Update (June 2020): This work has been published in PETRA ‘20
I participated in a Research Experience for Undergraduates (REU) in the computer science department at the University of Texas Arlington. The theme for the summer was “Assistive Technology for People With Disabilities”.
My team was assigned to use a Smart Floor (described below) to address the issue of fall risk among elderly people. As people age, the complications associated with a fall-related injury become more serious. For seniors, the effects of a fall can be irreversable and sometimes fatal.
The SmartFloor is a pressure sensitive floor unit. Linear pressure sensors are placed at tile intersections, appoximately one for every square foot. The floor is divided into four panels, each of which communicate with a BeagleBone Black host. Data is retrieved from the host over the network. Readings from each panel are collected at 25 Hz.
Our proposal: Turn the ambient pressure readings into a 3D animated avatar of the user’s gait.

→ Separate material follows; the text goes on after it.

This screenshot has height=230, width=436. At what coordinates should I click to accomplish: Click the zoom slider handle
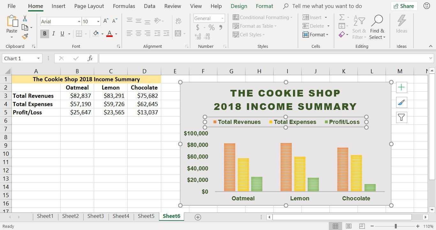click(x=395, y=226)
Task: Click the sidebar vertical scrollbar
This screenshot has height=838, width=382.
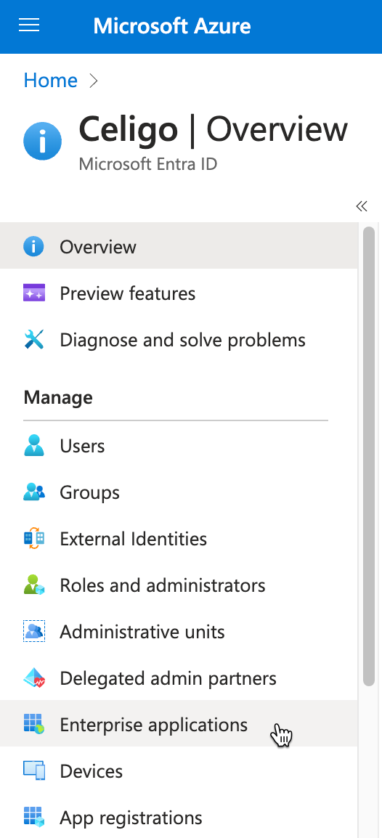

This would allow continuous remote gait analysis from a caretaker through natural, visual assessment. While resolution of the sensor array is low, a center of pressure can be calculated to see subtle shifts in the user’s weight. In theory this could encode a great deal of information about their gait.
In fact, the center of pressure (COP) allowed me to build a clean trajectory of the user. I detected heel strike timing and toe position by looking for extrema in COP acceleration and velocity. The direction vectors for these foot positions allowed for left/right footstep classification.
I segmented the trajectory into gait cycles marked by right heel-strikes. I normalized each cycle’s trajectory to account for the difference in heights of each user. I implemented a path similarity metric using a weighted sum of differences in position and velocity throughout the cycle. With this, I performed a nearest neighbor lookup of the most similar gait cycle in a collection of previously recorded data. The previously recorded data had been mapped to skeletal recordings using a Kinect v2. Thus, we could merge the skeletal data of the most similar match for each gait cycle into one big skeltal animation. This last step (merging the recordings) could not be finished due to time contraints. However, tests on gait abnormality classification revealed very high accuracy at correctly matching new data to the appropriate abnormality in the database (e.g. left hobble or right hobble).